> _Instructions for the task_
Transcribe the whole listing below. Pictures do not go in the copy.

> _Input material_
# # # # #

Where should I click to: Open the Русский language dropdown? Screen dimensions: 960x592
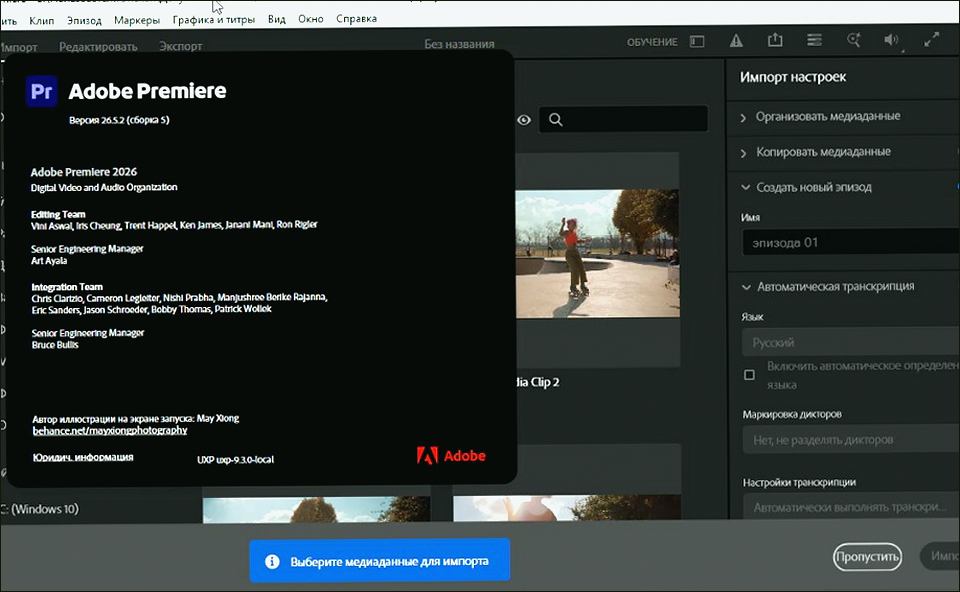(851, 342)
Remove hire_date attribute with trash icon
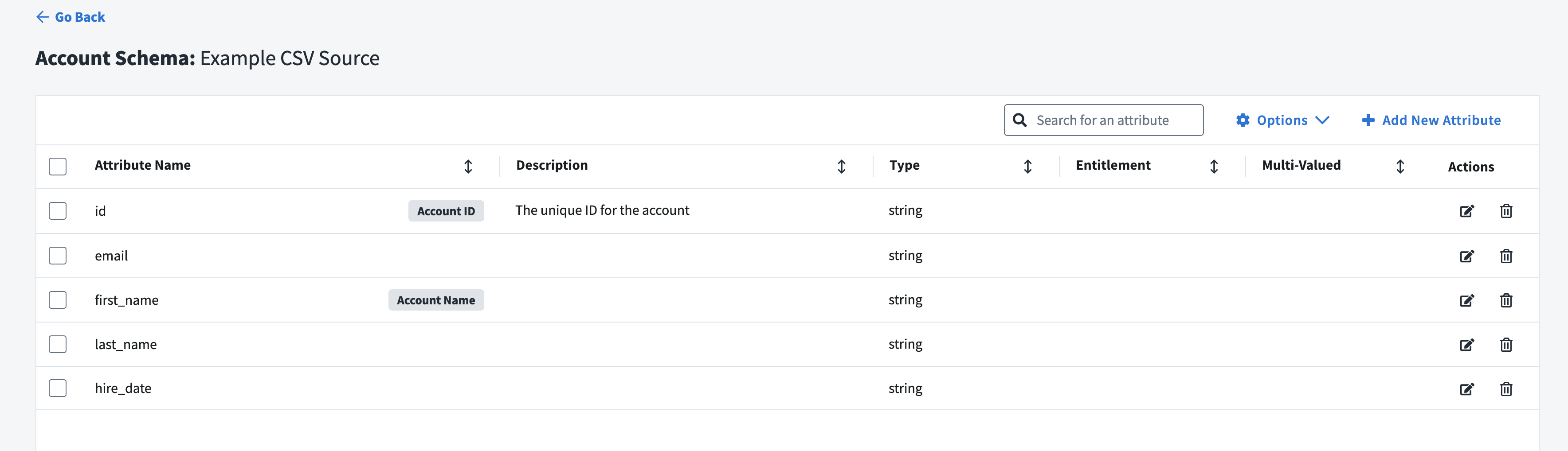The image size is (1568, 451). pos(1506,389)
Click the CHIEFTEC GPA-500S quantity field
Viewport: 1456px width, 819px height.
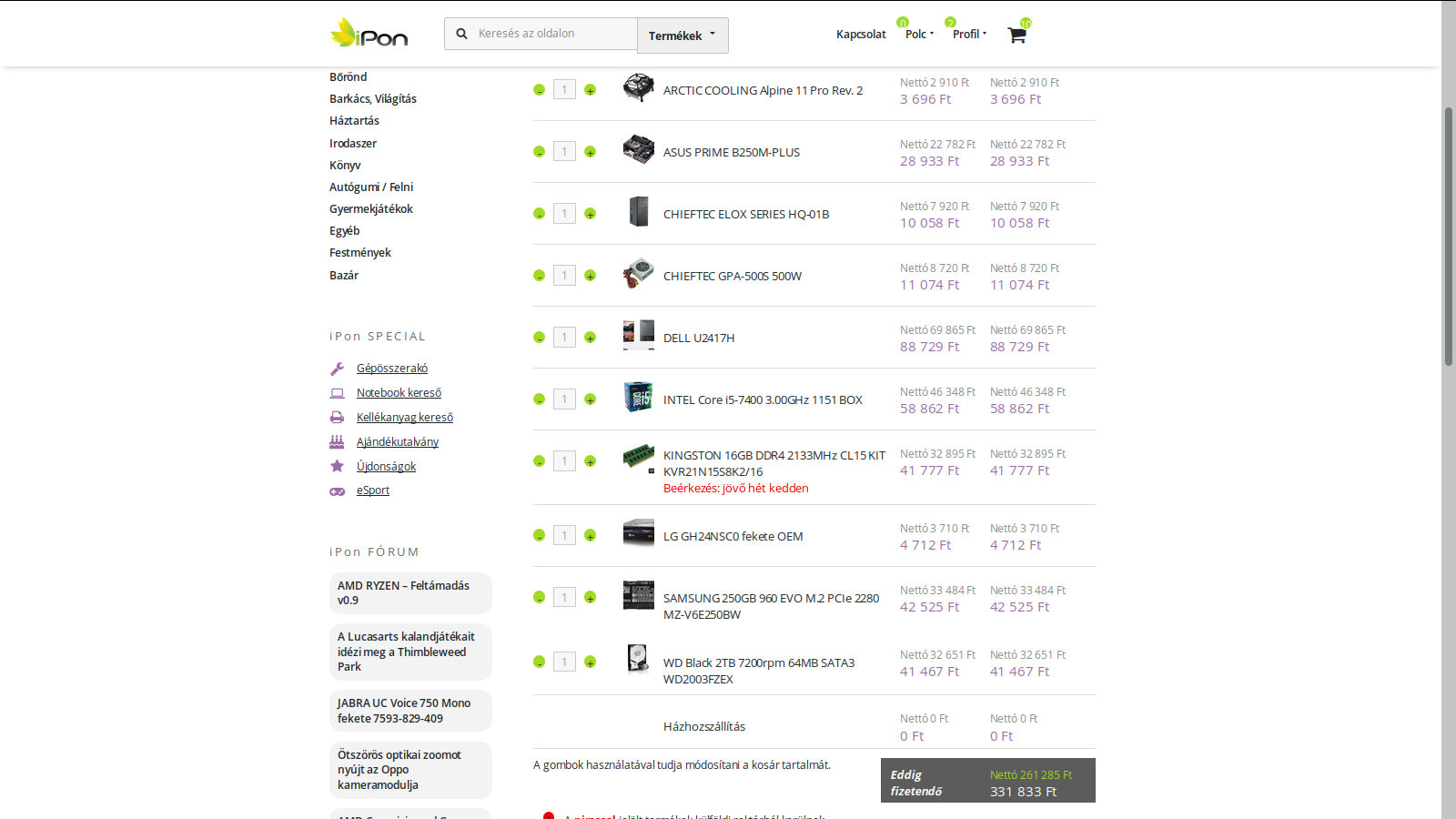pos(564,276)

# # # # #

> _Worked solution_
Where should I click to: Open the Русский language dropdown? Screen dimensions: 960x592
(851, 342)
Remove hire_date attribute with trash icon
The image size is (1568, 451). pos(1506,389)
Click the CHIEFTEC GPA-500S quantity field
Viewport: 1456px width, 819px height.
pos(564,276)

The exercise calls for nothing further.